Além da valorização do texto pelo texto, a afinidade com o escritor Cyro Martins - reforçada por uma realidade comum, aliás, por ele magistralmente exposta - serviu, entre outras coisas, para nos fazer voltar no tempo e repensar a situação de pertencimento àquela particular região. E a partir daí, assumimos, com renovado olhar, os elementos que culturalmente nos constituíram no passado e, ainda, de alguma forma persistem. Fomos levadas a afinar nossa consciência de fronteiriças, também pelo viés da reflexão literária. E partimos para outras leituras afins: O Príncipe da Vila - do próprio Cyro Martins - é um bom exemplo, entre outros.  

Cyro Martins, já nesta primeira obra de juventude, desvia com brio o meramente regional e alcança a dimensão do universal. O motivo é claro: ao tratar da sua gente e do mundo que a cerca, aborda - com nobreza e simplicidade - os grandes assuntos de vida e morte. Lança um olhar compassivo e realista às pessoas e ao lugar que o viu nascer e fala não apenas sobre eles, mas também, e, sobretudo, através deles. Ainda por cima, encontramos muita riqueza poética em seu texto. Poesia em prosa, verdade, mas mesmo assim, poesia. E sabemos que a poesia é atemporal por excelência: não se esgota no aqui e agora.

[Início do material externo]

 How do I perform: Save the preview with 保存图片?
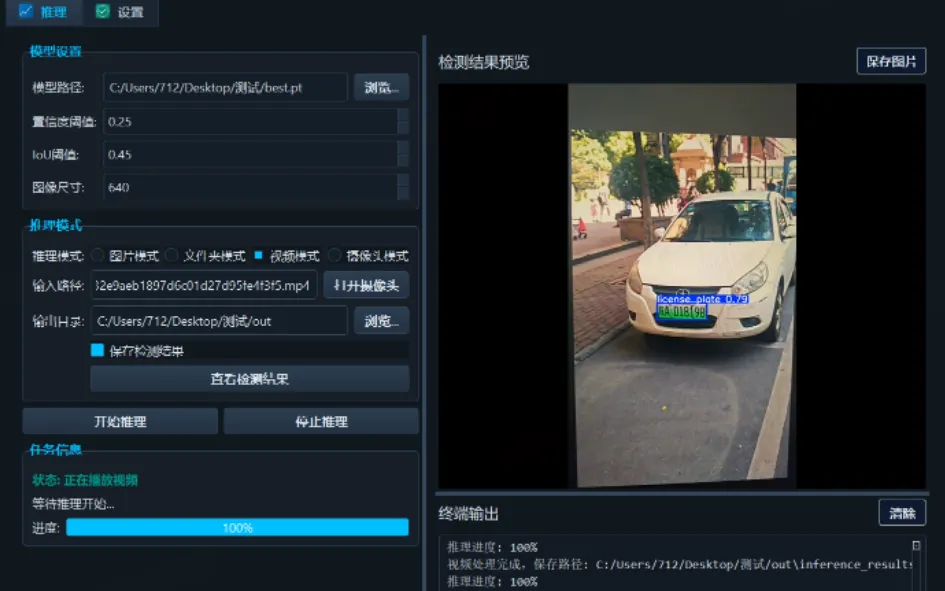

Essa circunstância (do universal e do atemporal) que faz a distinção entre os grandes escritores e os outros dá a Cyro Martins presença definitiva no âmbito da literatura, garantindo-lhe o interesse dos leitores de hoje e dos que hão de vir. Em termos humanos, nada se parece tanto à ideia de “vida eterna” do que as obras de arte que resistem ao tempo. Sem hesitação, colocamos o livro Campo Fora no patamar das coisas que perduram. Creio que de um autor não se pode pedir muito mais.

 

                                                

               *Palestra realizada na sede do Instituto Estadual do Livro ( IEL)

evento CYRO MARTINS - 80 Anos CAMPO FORA - P. Alege -16 de abril de 2014 - IEL


* Carmen Maria Serralta é tradutora e escritora, autora de A fronteira onde Borges encontra o Brasil- vestígios de uma travessia. Porto Alegre. Movimento.